- **Exercise instructions**: Give again the lines from the line with "Image resolution: width=795" to the last line of the records, exactly and in full. Do not carry over any pictures.

[The data Boundary: Start]

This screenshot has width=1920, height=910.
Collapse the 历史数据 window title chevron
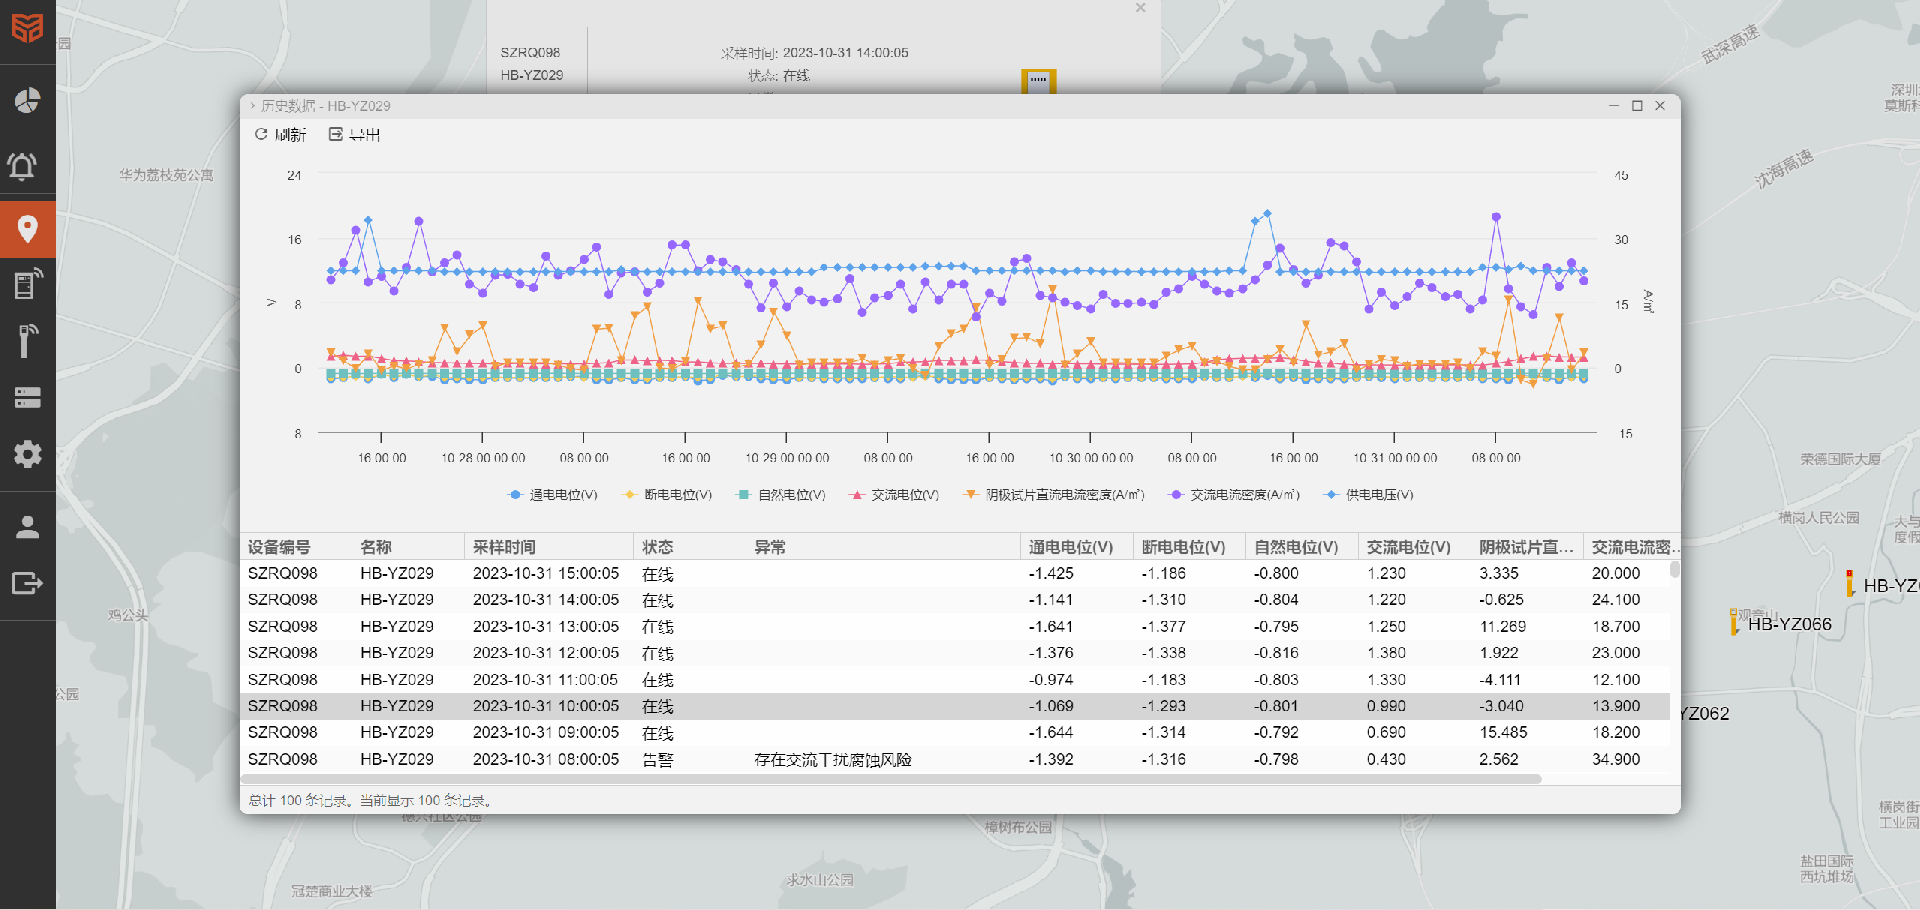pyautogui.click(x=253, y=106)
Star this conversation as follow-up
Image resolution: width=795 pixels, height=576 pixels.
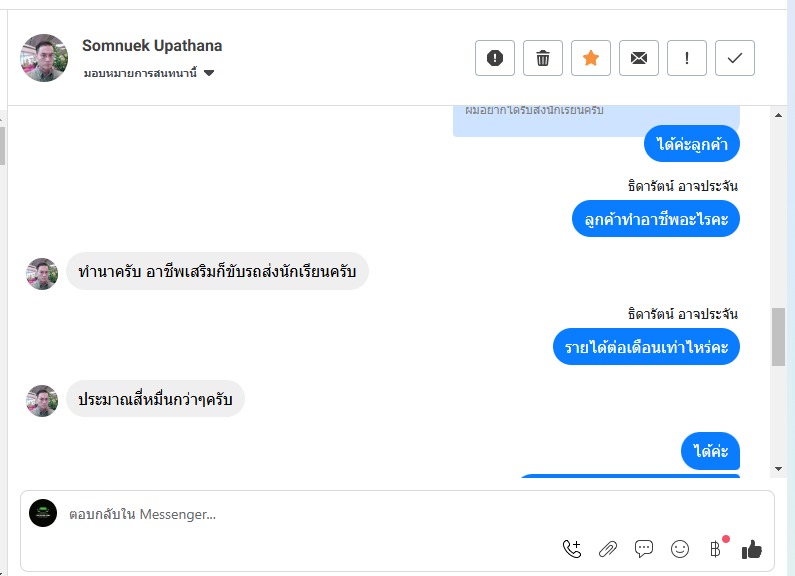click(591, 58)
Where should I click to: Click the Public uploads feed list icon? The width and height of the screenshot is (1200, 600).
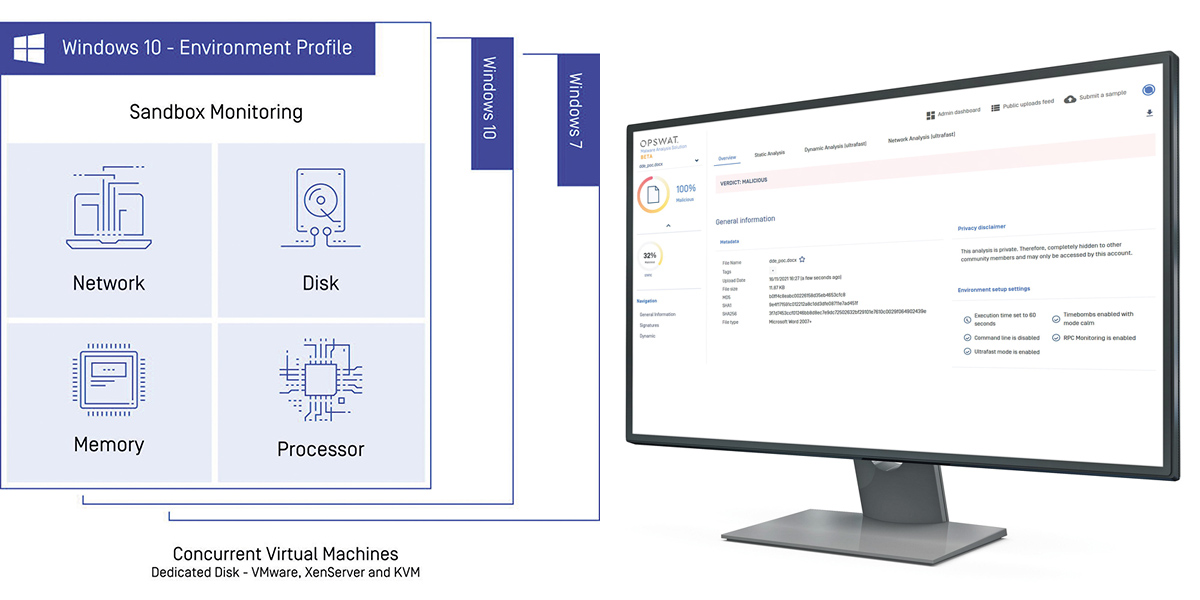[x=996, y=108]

[The data Boundary: End]

- **Task result**:
Image resolution: width=795 pixels, height=576 pixels.
click(591, 58)
Where should I click to: Click the Public uploads feed list icon? The width and height of the screenshot is (1200, 600).
[x=996, y=108]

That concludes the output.